The Bizarro worlds of Joe Biden and Xi Jinping

A note for Access newsletter readers from Jeremy Goldkorn.

When I was a tiny kid growing up in apartheid South Africa, we had no TV: The censorious apartheid government thought television was the “devil’s own box for disseminating communism and immorality,” and it was only in 1976 that the first state-controlled TV station was launched. There was one channel, and it was as propagandistic as China’s CCTV and, if you can believe it, more boring, at least until the early 1980s.

But we did have American comic books which were sold at corner stores. I got hooked on Batman, Spiderman, and Superman. One of my clearest memories of terror was reading Superman comics about the Bizarro world, a fictional planet where everything was weirdly upside-down.

I was reminded of Bizarro world today, as I looked at pronouncements from Xí Jìnpíng 习近平 about the superiority of the Chinese system (our top story today) and then watched last night’s State of the Union address given by U.S. President Joe Biden last night.

Xi essentially said China’s system was the best. This is what Joe Biden said:

Before I came to office, the story was about how the People’s Republic of China was increasing its power and America was falling in the world.

Not anymore.

I’ve made clear with President Xi that we seek competition, not conflict.

I will make no apologies that we are investing to make America strong. Investing in American innovation, in industries that will define the future, and that China’s government is intent on dominating.

Investing in our alliances and working with our allies to protect our advanced technologies so they’re not used against us.

Modernizing our military to safeguard stability and deter aggression.

Today, we’re in the strongest position in decades to compete with China or anyone else in the world.

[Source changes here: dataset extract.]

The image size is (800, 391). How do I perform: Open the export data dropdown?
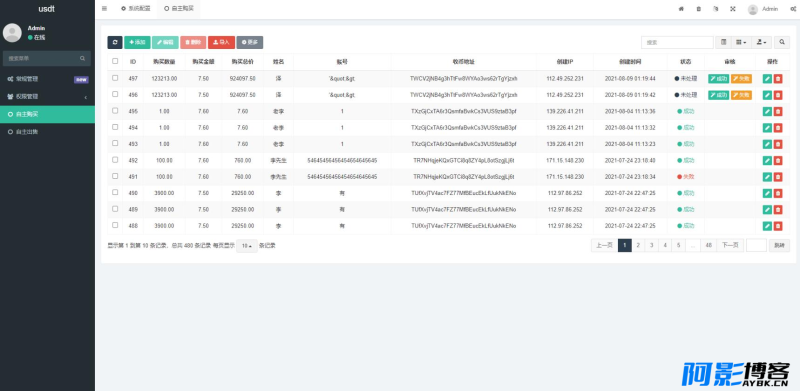[x=761, y=42]

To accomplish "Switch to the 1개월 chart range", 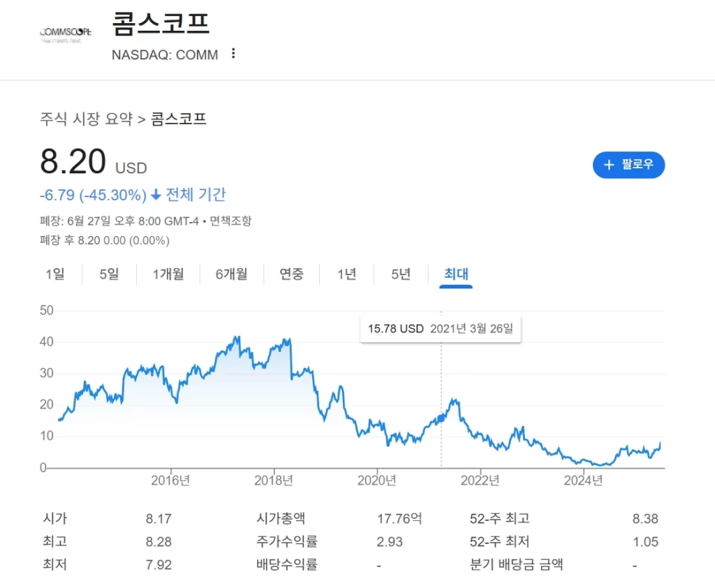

I am committed to work with China where it can advance American interests and benefit the world.

But make no mistake: as we made clear last week, if China’s threatens our sovereignty, we will act to protect our country. And we did.

And let’s be clear: winning the competition with China should unite all of us. We face serious challenges across the world.

But in the past two years, democracies have become stronger, not weaker.

Autocracies have grown weaker, not stronger.

And then Biden added a sentence that was not on his script (compare the official transcript with the video of Biden’s actual words): “Name me a world leader who’d change places with Xi Jinping. Name me one! Name me one!”

He has a point. But perhaps so does China Foreign Ministry spokesperson Máo Níng 毛宁, who was asked about Biden’s speech today and said:

China does not shy away or flinch from competition. However, we are opposed to defining the entire China-U.S. relations by competition. It is beneath a responsible country to use competition as a pretext to smear other countries and restrain their legitimate right to development, even at the expense of global industrial and supply chains.

On those supply chains: Even if you love getting tough on China, the current political climate in the U.S. around China is going to make solar power more expensive for the entire world.